> _GIVEN DATA_:
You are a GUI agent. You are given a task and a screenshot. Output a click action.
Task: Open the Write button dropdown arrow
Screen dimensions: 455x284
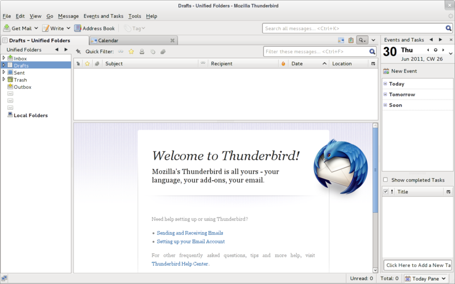click(x=69, y=28)
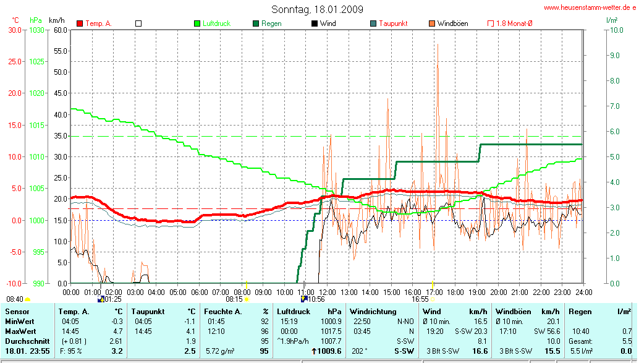Click the moon icon beside 10:56
The height and width of the screenshot is (363, 639).
pos(303,299)
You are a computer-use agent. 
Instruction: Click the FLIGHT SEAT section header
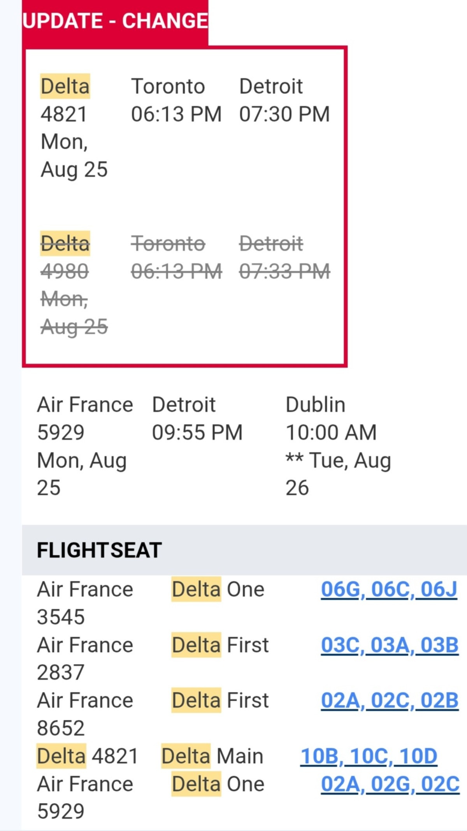(99, 550)
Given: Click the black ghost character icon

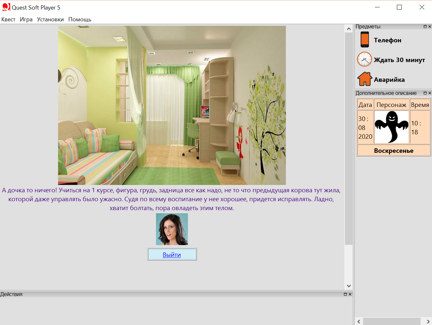Looking at the screenshot, I should (x=391, y=127).
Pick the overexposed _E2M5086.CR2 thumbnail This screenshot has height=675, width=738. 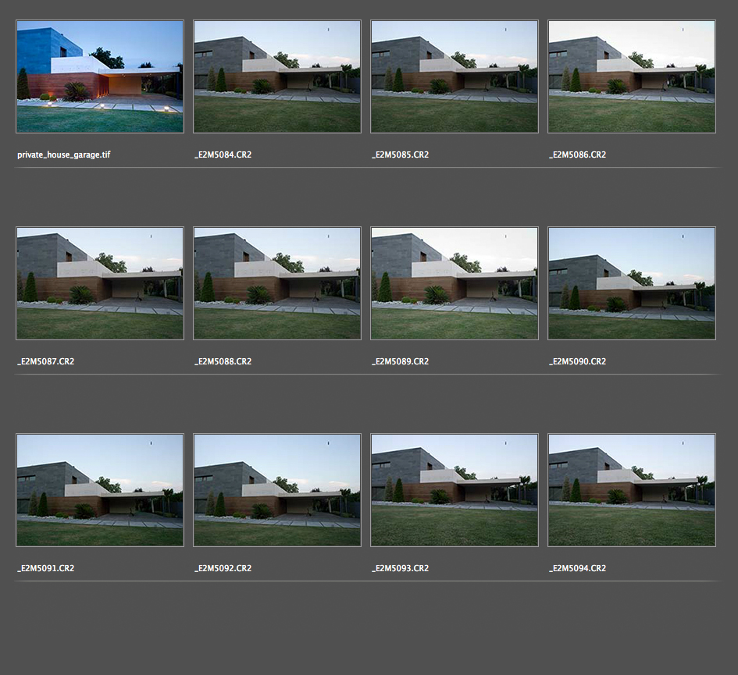(x=632, y=76)
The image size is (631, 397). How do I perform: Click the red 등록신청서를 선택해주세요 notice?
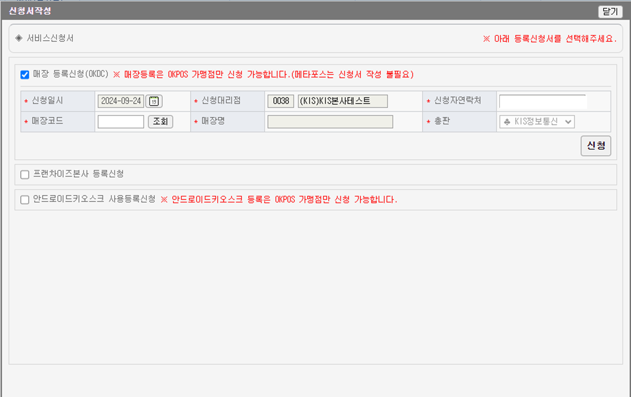550,39
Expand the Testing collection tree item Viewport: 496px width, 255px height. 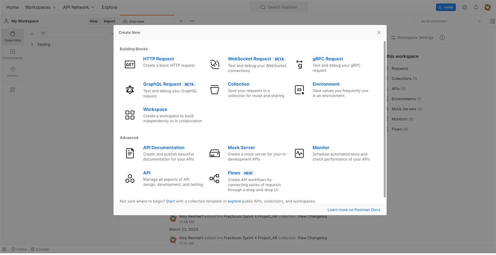pyautogui.click(x=32, y=45)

> _ASSIGNMENT_:
What lines in the data above contain the word "agent"? Copy them all.

> _WRITTEN RESPONSE_:
You are a GUI agent. You are given a task and a screenshot. Output a click action.
You are a computer-use agent. 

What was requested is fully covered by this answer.